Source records
===

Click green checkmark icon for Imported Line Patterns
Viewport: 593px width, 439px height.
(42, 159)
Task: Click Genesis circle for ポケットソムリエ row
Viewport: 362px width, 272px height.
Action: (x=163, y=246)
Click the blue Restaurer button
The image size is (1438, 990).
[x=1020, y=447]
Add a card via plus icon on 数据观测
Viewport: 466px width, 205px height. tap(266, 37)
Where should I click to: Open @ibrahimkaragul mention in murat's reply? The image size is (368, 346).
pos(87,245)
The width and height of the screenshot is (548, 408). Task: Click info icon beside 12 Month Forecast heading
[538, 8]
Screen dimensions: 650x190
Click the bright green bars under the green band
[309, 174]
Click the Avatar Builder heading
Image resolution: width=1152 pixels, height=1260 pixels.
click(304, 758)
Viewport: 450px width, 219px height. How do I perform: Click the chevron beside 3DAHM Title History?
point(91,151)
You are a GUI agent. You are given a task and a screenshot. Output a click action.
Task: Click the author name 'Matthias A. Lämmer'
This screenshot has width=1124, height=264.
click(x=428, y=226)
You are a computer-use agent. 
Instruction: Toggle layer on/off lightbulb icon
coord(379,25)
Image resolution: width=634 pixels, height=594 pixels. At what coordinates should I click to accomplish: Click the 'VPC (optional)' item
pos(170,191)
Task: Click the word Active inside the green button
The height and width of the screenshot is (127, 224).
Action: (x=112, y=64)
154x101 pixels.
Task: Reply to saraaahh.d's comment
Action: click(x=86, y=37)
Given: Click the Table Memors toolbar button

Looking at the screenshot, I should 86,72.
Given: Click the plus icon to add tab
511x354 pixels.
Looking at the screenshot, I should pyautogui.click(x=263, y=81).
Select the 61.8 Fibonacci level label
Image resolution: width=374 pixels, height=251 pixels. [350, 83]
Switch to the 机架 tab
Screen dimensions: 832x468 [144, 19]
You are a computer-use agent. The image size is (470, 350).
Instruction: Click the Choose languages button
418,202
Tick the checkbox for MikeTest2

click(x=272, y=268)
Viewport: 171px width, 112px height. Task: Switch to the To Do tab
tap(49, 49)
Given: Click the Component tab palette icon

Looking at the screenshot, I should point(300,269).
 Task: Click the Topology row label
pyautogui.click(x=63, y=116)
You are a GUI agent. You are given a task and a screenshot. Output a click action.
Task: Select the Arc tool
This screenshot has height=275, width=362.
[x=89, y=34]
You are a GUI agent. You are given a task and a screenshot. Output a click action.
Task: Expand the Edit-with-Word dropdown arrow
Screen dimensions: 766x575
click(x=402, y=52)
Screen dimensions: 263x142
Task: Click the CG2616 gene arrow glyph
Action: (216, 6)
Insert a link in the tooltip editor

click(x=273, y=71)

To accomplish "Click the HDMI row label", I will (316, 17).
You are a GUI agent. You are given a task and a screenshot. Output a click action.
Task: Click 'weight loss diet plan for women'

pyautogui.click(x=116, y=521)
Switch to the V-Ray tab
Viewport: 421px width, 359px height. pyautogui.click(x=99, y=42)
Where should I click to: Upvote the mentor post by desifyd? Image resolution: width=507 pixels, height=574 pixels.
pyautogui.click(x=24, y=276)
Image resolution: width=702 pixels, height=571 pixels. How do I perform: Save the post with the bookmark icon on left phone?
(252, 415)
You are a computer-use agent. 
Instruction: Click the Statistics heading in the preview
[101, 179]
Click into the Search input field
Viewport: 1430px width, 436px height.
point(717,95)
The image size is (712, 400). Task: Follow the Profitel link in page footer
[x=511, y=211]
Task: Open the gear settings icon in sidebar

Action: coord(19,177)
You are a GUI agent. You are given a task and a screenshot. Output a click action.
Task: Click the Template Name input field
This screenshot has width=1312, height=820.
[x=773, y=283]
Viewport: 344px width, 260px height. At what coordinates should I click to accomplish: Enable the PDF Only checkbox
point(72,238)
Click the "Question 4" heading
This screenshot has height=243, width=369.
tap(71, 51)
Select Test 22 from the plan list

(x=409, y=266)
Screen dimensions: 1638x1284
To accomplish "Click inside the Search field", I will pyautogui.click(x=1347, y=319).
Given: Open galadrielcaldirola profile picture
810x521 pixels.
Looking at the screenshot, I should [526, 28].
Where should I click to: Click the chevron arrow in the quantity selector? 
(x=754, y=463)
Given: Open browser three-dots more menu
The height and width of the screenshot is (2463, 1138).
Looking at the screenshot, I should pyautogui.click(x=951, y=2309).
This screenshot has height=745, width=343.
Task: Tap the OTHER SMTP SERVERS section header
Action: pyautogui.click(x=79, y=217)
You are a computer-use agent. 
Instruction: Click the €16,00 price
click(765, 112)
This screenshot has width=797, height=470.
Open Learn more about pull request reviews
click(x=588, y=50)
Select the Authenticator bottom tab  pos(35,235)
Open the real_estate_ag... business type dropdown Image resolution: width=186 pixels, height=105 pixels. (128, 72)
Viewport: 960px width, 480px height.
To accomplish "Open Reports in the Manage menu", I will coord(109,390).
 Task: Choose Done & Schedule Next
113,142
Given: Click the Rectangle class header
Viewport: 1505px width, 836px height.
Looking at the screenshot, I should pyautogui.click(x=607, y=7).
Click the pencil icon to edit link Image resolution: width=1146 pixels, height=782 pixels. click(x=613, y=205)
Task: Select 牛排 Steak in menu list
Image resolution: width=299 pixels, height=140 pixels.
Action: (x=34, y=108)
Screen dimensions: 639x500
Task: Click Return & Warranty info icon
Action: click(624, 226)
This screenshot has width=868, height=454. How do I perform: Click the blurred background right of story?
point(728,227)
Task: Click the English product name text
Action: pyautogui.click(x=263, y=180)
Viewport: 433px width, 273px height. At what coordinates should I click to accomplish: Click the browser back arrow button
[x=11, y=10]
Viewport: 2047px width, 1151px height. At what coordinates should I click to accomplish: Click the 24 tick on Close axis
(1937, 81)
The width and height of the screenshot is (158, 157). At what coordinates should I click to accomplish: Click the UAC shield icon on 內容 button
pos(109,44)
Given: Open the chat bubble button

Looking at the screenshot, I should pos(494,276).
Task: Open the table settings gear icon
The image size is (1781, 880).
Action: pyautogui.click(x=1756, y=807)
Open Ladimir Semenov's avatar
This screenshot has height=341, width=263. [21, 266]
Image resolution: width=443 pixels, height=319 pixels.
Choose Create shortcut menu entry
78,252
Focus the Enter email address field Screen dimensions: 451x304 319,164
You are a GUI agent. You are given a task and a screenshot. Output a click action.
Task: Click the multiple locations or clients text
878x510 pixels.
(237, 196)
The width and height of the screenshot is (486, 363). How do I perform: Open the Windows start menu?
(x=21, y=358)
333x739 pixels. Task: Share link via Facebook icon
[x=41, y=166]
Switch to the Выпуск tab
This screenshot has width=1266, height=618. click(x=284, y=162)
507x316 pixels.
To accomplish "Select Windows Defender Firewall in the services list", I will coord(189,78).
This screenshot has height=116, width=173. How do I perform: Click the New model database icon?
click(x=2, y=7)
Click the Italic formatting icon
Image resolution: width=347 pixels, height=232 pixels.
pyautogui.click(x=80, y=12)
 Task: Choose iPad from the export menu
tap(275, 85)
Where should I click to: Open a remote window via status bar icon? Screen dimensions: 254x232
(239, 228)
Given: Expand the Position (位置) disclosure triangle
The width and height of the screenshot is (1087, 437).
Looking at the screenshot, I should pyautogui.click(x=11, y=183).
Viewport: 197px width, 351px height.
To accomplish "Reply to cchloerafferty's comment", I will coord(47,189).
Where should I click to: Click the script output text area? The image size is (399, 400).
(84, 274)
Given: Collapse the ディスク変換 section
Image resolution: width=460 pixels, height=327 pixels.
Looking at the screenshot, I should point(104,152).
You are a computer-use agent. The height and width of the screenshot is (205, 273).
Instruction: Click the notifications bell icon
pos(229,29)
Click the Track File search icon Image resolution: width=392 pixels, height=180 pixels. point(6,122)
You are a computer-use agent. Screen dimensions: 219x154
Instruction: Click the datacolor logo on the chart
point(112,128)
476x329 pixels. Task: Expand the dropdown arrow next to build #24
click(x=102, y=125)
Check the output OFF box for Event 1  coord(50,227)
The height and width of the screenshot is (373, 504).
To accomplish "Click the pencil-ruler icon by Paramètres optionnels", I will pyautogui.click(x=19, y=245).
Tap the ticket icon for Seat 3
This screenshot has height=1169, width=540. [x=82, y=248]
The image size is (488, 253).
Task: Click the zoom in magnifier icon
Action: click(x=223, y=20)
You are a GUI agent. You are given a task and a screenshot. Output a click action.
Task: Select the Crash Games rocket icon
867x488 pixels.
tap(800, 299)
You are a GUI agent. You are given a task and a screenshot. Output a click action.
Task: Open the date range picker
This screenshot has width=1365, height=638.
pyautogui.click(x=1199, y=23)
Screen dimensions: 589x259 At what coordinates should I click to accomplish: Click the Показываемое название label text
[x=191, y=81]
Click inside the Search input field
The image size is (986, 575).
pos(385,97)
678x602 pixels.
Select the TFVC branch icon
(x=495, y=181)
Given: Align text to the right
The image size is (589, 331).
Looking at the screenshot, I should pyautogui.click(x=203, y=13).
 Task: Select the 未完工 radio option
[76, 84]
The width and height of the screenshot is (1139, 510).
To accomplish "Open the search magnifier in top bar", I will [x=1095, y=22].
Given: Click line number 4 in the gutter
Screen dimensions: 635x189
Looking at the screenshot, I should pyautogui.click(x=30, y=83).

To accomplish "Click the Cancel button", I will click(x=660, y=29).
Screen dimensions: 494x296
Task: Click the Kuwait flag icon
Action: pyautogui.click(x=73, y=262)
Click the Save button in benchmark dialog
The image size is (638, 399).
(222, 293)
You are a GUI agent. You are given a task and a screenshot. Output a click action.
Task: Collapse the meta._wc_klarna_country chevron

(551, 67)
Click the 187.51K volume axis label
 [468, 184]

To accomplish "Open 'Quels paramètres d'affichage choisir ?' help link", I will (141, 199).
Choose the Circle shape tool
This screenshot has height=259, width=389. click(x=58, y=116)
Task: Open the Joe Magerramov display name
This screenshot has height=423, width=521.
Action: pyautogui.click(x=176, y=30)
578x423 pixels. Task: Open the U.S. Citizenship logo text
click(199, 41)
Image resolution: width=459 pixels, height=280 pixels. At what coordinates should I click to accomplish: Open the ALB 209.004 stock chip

===

» **BRIEF**
Please show every line above that includes the word "pencil".

» **RESULT OF THE EXERCISE**
Click the pencil icon to edit link Image resolution: width=1146 pixels, height=782 pixels. click(x=613, y=205)
To accomplish "Click the pencil-ruler icon by Paramètres optionnels", I will pyautogui.click(x=19, y=245).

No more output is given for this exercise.